▶ **Given task**
Reproduce everything in the listing below, from the line containing "Image resolution: width=1515" down to the line containing "The width and height of the screenshot is (1024, 555).", including both of those lines.
━━ Exercise input ━━
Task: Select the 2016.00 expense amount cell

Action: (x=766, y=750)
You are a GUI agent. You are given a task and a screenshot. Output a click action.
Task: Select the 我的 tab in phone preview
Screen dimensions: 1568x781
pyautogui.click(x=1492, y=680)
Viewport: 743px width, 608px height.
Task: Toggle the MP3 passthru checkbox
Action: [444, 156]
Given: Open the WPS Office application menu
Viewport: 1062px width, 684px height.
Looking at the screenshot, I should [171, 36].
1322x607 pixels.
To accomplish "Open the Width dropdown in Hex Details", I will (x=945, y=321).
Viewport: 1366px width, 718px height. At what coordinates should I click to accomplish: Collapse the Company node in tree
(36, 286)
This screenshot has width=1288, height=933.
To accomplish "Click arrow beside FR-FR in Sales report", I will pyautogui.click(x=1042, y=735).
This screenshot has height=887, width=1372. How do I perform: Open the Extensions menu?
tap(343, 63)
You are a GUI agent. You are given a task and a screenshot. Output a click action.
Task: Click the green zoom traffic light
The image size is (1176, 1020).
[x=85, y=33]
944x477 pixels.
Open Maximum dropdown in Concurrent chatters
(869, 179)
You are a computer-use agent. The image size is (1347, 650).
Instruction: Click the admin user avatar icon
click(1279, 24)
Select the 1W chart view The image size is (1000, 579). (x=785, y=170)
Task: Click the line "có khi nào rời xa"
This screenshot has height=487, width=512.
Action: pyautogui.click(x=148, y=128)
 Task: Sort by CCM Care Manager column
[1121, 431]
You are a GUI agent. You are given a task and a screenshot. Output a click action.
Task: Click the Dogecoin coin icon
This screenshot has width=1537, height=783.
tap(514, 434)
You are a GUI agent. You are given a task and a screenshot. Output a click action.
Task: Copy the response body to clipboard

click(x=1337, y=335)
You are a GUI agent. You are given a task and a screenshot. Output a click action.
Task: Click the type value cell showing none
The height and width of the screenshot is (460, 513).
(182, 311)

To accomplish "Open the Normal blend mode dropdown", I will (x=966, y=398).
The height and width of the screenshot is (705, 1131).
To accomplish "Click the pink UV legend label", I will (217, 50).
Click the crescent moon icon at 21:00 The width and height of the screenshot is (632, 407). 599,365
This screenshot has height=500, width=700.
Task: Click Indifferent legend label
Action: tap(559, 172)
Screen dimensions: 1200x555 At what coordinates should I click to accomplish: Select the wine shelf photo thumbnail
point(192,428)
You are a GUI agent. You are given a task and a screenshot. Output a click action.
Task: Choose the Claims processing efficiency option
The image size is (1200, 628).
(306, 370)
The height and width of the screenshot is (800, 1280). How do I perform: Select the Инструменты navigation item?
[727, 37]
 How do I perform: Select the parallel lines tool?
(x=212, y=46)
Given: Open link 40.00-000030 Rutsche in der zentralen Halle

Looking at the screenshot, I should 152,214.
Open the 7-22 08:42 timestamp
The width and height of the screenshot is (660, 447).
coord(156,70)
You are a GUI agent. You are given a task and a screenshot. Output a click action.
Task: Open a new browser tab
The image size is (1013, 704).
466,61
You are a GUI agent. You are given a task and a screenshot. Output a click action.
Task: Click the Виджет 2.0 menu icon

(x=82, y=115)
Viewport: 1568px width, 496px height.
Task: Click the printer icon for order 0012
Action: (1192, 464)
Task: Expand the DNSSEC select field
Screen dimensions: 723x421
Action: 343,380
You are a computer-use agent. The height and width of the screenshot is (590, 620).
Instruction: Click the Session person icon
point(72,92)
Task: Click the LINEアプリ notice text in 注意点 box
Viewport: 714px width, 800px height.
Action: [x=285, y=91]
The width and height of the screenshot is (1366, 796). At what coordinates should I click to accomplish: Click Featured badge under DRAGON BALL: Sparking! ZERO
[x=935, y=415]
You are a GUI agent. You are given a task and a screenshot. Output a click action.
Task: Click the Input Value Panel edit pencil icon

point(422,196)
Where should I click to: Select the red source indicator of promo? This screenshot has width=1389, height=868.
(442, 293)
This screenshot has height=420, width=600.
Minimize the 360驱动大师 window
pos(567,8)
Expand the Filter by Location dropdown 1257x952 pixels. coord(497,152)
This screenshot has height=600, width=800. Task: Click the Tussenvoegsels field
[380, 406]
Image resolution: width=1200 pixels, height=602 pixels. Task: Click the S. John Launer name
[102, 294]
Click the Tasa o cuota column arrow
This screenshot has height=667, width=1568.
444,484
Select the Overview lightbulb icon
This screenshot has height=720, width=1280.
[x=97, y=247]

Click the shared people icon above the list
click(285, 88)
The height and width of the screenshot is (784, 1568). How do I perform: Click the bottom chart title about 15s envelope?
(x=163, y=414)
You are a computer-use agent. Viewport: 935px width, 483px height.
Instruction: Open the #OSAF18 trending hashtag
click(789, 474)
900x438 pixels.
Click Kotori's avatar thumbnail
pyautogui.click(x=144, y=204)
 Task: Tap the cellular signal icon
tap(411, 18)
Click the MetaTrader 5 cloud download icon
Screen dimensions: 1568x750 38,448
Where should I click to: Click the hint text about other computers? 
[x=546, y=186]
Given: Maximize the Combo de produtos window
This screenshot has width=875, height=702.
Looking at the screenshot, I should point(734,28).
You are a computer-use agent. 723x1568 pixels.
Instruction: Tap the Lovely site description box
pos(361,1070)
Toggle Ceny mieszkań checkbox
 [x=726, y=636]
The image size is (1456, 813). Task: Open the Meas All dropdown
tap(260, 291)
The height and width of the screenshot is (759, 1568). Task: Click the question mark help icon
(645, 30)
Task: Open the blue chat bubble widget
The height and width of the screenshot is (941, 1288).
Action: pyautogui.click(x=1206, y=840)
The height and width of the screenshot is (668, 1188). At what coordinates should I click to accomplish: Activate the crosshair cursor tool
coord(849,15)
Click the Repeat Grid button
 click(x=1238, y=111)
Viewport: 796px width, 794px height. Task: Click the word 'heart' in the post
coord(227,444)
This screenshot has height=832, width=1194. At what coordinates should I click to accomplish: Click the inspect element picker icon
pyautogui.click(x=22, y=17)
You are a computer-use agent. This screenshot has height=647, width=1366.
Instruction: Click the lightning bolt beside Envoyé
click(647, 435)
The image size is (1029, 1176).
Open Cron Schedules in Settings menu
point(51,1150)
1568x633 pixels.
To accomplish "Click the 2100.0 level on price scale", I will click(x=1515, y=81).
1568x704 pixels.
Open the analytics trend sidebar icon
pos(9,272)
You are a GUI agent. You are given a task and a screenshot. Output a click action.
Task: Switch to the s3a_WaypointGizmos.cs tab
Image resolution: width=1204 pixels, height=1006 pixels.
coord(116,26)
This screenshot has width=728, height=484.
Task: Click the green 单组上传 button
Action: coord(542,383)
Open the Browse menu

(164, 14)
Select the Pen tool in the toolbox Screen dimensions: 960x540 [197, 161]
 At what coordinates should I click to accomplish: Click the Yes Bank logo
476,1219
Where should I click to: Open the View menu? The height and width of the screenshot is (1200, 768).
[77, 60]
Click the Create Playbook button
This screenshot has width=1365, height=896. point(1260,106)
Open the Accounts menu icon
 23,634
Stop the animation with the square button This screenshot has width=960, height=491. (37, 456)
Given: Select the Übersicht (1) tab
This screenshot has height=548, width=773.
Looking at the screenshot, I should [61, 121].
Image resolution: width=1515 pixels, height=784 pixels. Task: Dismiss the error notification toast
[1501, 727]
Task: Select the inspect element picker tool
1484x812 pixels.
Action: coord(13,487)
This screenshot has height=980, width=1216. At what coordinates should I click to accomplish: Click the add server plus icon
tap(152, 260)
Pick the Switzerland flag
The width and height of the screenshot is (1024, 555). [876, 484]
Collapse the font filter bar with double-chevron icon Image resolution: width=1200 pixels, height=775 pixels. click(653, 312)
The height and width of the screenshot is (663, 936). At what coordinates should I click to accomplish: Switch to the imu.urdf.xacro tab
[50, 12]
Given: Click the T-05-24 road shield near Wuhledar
━━━
▶ **Solution below**
Image resolution: width=1515 pixels, height=784 pixels. Task: Dismiss the error notification toast
[1501, 727]
Task: Select the inspect element picker tool
1484x812 pixels.
Action: coord(13,487)
This screenshot has height=980, width=1216. At what coordinates should I click to accomplish: Click the add server plus icon
tap(152, 260)
Pick the Switzerland flag
The width and height of the screenshot is (1024, 555). [876, 484]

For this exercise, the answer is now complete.